(TASK PROMPT) Write down exactly the line where "[Slide 1] (989, 2218)" occurs and every line that follows it through the end of the material below; include nothing else.

----------------

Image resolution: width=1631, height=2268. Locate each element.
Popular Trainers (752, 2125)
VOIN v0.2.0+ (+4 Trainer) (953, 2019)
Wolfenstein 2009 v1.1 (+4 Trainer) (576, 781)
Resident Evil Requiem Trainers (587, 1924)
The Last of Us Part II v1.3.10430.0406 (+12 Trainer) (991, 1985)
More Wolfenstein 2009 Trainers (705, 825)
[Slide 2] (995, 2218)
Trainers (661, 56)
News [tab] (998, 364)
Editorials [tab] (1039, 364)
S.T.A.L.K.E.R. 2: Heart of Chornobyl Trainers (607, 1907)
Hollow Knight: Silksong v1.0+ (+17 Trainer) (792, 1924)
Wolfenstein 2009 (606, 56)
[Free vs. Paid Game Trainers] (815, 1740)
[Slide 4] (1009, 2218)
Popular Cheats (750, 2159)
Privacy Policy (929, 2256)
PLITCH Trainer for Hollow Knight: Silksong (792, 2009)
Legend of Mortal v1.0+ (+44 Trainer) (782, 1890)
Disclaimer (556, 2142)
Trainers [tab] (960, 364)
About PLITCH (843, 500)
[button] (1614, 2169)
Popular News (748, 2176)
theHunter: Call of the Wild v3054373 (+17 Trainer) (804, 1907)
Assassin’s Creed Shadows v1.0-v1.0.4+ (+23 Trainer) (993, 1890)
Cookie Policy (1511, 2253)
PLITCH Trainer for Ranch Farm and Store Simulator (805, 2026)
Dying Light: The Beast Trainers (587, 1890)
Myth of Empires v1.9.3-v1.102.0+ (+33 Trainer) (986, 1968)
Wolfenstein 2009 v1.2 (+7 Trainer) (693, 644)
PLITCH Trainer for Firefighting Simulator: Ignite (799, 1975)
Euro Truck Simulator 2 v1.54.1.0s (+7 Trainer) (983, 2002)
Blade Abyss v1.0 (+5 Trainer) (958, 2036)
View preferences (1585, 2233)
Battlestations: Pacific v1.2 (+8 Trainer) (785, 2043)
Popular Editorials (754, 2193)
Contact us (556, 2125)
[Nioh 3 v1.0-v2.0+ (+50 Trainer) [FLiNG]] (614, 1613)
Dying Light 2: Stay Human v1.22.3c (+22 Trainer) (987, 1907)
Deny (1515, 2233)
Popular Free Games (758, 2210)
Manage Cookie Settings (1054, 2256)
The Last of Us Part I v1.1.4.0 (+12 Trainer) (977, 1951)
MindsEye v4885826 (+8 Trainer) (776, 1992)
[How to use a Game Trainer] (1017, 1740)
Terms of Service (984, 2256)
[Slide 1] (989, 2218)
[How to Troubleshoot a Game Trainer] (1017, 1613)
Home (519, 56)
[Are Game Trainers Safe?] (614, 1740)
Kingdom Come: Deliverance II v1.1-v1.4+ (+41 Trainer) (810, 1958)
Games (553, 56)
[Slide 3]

----------------

(FINAL ANSWER)
[Slide 1] (989, 2218)
[How to Troubleshoot a Game Trainer] (1017, 1613)
Home (519, 56)
[Are Game Trainers Safe?] (614, 1740)
Kingdom Come: Deliverance II v1.1-v1.4+ (+41 Trainer) (810, 1958)
Games (553, 56)
[Slide 3]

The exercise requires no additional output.